I am not “very” anything!

 A senior colleague in one of my workplaces in the United Kingdom once told me: you are not “very” British. It came after he observed that I was speaking my mind and saying frankly anything that comes into my mind that other people only think.

As I was walking home today, for some reasons, I remembered my colleague’s remark. It put me in deep thinking where I realized, I never was “very” anything, indeed.
Being born in Afghanistan, I am not considered “very” Afghan for countless reasons. I defy systematic patriarchal elements of the Afghan culture personally and academically. In fact, I am doing a PhD for that reason.
I have never been “very” Pakistani either. In a country that I lived for approximately twelve years where I finished my high school, their culture and religious convictions could never confine me. I never fit into the idea of “very” Pakistani.

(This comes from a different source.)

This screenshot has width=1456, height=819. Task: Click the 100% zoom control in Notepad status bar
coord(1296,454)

I have never been “very” German. Living for approximately three years and completing a post-graduate degree while regularly interacting with Germans did not transform me to “very” German either.

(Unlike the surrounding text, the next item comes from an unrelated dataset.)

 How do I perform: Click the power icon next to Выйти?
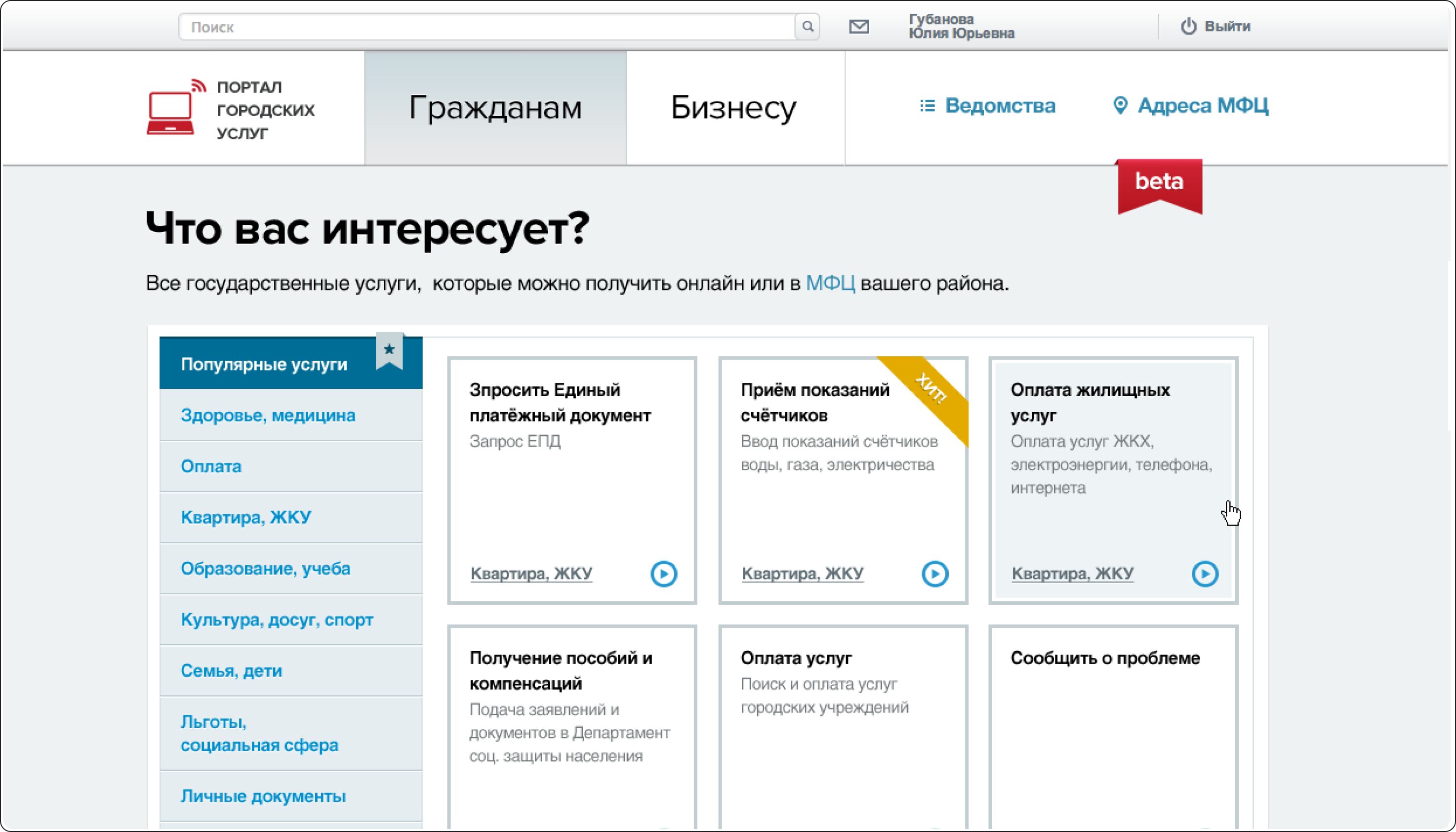click(1188, 26)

I have never been “very” American despite living in America for almost three years. I shared a house with wonderful American friends, studied and worked with American fellows, and was taught by American professors.
Some people might call it identity crisis. I see it as part of an unfathomable complex human nature. We are all part and parcel of a complex process of becoming that cannot be limited spatially and temporally. However, I constantly try to become “very” human and that is what matters above all!